On the night of 26-27 March, there were no clouds, but high altitude haze, the sort that turns the daytime sky white. The comet transited the northern meridian at 74° in the evening sky. For me, this is an awkward part of the sky where the observatory dome needs to turn through 180° very quickly. The composite image and video below show the motion of the comet across the sky. (The video exhibits a few glitches in guiding towards the end.)



31 March 2020

The first image below was taken with a 200 mm Celestron Edge HD with SBIG8300 monochrome cooled camera; the second with a smaller 90 mm Megrez scope and a Sony A7S colour camera, providing a much wider field of view.



11 April 2020

The image below was taken under a very hazy sky and was terminated when clouds rolled in just before 23:00 UT. It shows that the coma has fragmented, with several of the fragments travelling forward of the main (brightest) part of the coma. A better image is here, taken with a 0.9 m Cassegrain reflector in Mirasteilas Observatory, Switzerland, under much superior skies!


14 April 2020

There are now many reports of the comet breaking up, so I set out to image what was left of it. The sky was hazy.

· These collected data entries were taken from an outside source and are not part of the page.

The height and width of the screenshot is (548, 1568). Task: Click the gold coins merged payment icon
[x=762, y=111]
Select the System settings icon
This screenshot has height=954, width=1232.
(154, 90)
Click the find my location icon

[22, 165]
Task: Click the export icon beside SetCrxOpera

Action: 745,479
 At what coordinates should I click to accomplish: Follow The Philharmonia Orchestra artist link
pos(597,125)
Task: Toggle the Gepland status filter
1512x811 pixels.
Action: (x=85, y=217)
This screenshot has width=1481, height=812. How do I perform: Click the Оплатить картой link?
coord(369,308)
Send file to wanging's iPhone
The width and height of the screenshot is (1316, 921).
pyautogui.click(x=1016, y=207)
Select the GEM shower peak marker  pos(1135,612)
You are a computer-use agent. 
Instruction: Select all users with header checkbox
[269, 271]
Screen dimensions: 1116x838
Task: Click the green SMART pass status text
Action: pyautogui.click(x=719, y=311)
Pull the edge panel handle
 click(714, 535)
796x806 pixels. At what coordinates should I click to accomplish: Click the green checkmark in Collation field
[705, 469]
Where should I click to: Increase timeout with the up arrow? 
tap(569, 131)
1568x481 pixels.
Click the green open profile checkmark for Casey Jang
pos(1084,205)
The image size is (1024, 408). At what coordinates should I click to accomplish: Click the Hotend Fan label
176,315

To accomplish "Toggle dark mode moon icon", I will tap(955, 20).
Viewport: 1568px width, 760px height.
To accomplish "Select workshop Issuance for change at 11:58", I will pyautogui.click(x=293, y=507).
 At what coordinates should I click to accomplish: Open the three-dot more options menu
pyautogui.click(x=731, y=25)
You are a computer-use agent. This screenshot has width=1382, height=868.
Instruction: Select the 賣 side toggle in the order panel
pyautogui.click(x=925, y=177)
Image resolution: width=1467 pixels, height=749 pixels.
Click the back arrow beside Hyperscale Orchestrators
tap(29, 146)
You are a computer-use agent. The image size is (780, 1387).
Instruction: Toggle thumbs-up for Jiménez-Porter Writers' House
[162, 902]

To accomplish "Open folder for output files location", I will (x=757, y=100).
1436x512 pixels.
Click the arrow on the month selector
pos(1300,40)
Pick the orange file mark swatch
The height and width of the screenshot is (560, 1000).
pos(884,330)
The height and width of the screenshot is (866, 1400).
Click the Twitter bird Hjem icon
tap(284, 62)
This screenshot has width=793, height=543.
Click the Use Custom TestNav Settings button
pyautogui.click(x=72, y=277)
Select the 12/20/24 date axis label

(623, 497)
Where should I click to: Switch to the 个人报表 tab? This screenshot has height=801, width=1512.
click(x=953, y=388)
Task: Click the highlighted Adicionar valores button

Unfortunately, images of the coma taken on 14 April were not well defined. Aligning images with reference to the stars showed the comet as a smudge moving against them, but were not worth showing. Aligning images on the coma (a technique used successfully on the earlier images) proved very tricky and required some educated guesswork. The result, below, lacks detail. However, all is not lost! The second image below shows the intensity profile along the axis of the comet. Normally the profile would show a relatively bright coma and an intensity in the tail steadily decreasing with distance from the coma. The profile below reveals a peak in intensity in the tail, possibly caused by debris resulting from fragmentation of the nucleus. (Note that the scale of the intensity profile is five times that of the image of the comet in the background.)



15 April 2020

The comet has become much fainter, such that in single exposures there is no discernible head. The image below is a stack of exposures which brings out the head and also the bright area in the tail, although this is not as prominent as yesterday. To create the stacked image I had to find how much to offset each subframe. The JPL Horizons ephemeris (https://ssd.jpl.nasa.gov/horizons.cgi ) provided the motion of the comet as 90 arcseconds per hour and https://nova.astrometry.net/ provided the location of the static frame and, more importantly, the orientation of the baseline star field.


19 April 2020

The first image shows nothing remaining resembling a head.

The second image clearly illustrates the demise of the comet. It contains eight 60 second exposures, each processed in the usual way (i.e. darks and flats), then set to the same absolute brightness scale. All were taken at about 21:00 UT, except for the image on 14/04, taken at 22:00 UT. The altitude decreased from 73° for the first image to 50° for the last. The differing background brightnesses reflect variation in sky conditions. The sequence shows clearly how the head of the comet faded significantly following fragmentation of the nucleus, first reported on 06 April.



20 May 2020

The comet appears as a faint smudge in an image also showing C/2020F8 (SWAN).